Ayrıca memur suçları kapsamında, savcılıkca istenilen soruşturma izni talebine karşı, Milli Eğitim Bakanlığı müfettişlerince tanzim edilen iki adet ön inceleme, bir adet idarî ve disiplin raporlarıylarıyla da, başta şahsım olmak üzere, Erzurum Milli Eğitim Müdürlüğü yetkililerinin ve memurlarının sahtecilik olayı ile ilişkilendirilmelerinin mümkün olmadığı ve bu nedenle idarî ve adlî her hangi bir öneriye ve yargılamaya gerek duyulmadığı denilmiş ve bu raporlara bağlı olarak da; Erzurum Valiliği'nce de iki kez soruşturma izni verilmemişti. Sahtecilikle ilişkilendirilen Özel İdarenin bazı yetkilileriyle memurlarına ise, soruşturma izni verilmiş ve izin kararı idarî yargı tarafından da onanarak kesinleşmişti.
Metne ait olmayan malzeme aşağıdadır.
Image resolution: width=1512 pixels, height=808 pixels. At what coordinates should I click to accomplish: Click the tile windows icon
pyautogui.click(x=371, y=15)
Savcı Osman Şanal'ın, bizlere verilmeyen sorusturma iznine yapmış olduğu her iki itiraz da, Bölge İdare Mahkemesi'nce reddedilmiş ve isnat edilen suçlamalardan, bizlere yargılama yapılamayacağına ilişkin, valilik kararı onanmış ve hukukî süreç böylece tamamlanmıştı. Dolayisiyle yasal süreç gereği, ifâdemin dahi alınması mümkün değil iken, ne yazık ki hukuk hiçe sayılmıştı. Haklarında soruşturma izni verilen failler, elini kolunu sallayarak gezerken, sanırım yapmış olduğum hukuk mücâdelesinin rövanşına yönelik; kraldan çok kralcı kesilerek ve görev üstlenerek, idareye selâm çakarcasına şahsıma bir nev'i ders ve göz dağı verilmişti.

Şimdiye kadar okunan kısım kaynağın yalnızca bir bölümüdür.